Gestão ativa vs passiva

20160929_193032Manuel Puerta da Costa deu realce a algumas estatísticas que apontam exatamente para a relevância do primeiro tema no mundo da gestão de ativos: “Globalmente os investidores alocaram, nos últimos cinco anos, cerca de 2.000 biliões de dólares a estratégias passivas de equity, ao mesmo tempo que desinvestiram 1.500 biliões de estratégias ativas, cimentando uma tendência que se está a tornar cada vez mais relevante, e que se está a estender para o segmento fixed income”. Por outro lado, não deixou de apontar que “as estratégias de smart beta são cada vez mais baratas, especialmente considerando que o custo implícito está a decrescer a um ritmo de 50% ao ano desde 2011”, e que vemos já “40% do S&P500 gerido de forma passiva, bem como 20% do Russel 2000”.

Perante estes dados, Filomena Oliveira não pôde deixar de assumir o desafio, apontando que “vivemos numa era de transformação global que se verifica também em todo o mundo financeiro”, sendo que as estratégias de gestão passiva vieram para ficar e não “são já disruptivas, mas sim, parte do funcionamento e da dinâmica contínua ​do mercado”. Para a CEO da Caixagest, “a indústria vai-se adaptar sempre à situação global da sociedade e às suas preferências”, pelo que “há que encontrar um equilíbrio entre as duas abordagens, e procurar o melhor de ambas”. No entanto, para Filomena Oliveira “o caminho na indústria portuguesa passará muito provavelmente por explorar os vazios e os nichos de mercado e não em repetir ou imitar o que há de muito bem sucedido noutras jurisdições”.

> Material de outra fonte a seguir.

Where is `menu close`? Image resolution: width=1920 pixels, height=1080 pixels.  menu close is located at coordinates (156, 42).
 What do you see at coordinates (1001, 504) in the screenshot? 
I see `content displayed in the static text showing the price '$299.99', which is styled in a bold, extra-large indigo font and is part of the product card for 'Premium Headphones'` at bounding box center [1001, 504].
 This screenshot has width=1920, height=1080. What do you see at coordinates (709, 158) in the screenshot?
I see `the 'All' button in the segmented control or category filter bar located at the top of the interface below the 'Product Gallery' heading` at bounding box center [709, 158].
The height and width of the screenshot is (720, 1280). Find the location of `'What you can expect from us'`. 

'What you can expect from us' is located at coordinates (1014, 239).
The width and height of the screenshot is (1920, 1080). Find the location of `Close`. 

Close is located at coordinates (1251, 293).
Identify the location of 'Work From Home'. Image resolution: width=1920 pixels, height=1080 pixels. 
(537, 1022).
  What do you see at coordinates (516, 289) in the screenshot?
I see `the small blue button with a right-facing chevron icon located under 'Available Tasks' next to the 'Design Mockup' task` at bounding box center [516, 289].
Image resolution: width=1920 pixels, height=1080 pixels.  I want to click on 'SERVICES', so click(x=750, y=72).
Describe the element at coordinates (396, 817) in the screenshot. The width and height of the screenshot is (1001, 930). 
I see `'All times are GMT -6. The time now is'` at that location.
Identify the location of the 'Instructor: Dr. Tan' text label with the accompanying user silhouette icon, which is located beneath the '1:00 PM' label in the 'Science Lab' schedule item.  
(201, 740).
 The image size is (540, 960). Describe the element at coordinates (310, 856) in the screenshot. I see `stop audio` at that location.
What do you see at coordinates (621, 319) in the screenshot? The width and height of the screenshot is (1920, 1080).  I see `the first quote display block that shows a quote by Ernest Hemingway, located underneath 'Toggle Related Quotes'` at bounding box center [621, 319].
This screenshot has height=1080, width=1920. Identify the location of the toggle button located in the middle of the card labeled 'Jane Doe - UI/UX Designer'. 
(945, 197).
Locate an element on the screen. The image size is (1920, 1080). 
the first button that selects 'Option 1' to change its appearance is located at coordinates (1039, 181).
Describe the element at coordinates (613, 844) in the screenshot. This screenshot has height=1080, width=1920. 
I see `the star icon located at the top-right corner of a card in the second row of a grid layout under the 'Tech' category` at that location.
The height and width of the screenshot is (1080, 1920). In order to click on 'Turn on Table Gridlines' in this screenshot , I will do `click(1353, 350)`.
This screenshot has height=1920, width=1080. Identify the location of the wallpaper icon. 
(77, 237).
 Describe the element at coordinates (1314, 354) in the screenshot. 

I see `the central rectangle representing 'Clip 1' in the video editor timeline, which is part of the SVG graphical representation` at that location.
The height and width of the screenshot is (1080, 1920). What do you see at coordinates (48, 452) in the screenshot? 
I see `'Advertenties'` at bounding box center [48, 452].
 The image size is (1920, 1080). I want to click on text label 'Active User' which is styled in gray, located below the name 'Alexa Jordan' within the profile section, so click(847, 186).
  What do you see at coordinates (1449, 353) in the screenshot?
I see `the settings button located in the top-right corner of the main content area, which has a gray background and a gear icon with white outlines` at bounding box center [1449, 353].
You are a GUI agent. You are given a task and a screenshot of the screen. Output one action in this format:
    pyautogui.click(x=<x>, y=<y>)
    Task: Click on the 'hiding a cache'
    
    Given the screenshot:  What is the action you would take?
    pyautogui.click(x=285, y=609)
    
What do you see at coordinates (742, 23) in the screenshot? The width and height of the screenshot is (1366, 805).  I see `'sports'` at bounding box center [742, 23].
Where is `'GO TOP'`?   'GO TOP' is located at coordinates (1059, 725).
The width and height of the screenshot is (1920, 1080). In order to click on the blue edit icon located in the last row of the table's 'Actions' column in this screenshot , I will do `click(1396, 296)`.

É uma opinião partilhada por Paulo Freire de Oliveira que vê a indústria a continuar a crescer, embora “de forma completamente diferente”. “Nós, os gestores de ativos, temos é que procurar abordagens diferentes e novas lógicas de investimento, para satisfazer o que os clientes procuram, principalmente no sentido de uma geração de alpha”, destacou o CIO da BPI Gestão de Activos, complementando com a ideia de que “os gestores vão tender a concentrar-se em produtos únicos, onde têm vantagem comparativa”. Há semelhança do defendido pela CEO da Caixagest, para Paulo Freire de Oliveira “existem muitos nichos para explorar, muitas oportunidades, não só em Portugal e Península Ibérica, mas também noutros contextos mais focalizados”. Para o profissional é isso que os clientes querem: “Os investidores estão sempre à procura de coisas novas, descorrelacionadas e que façam sentido, que provem que criam alpha”.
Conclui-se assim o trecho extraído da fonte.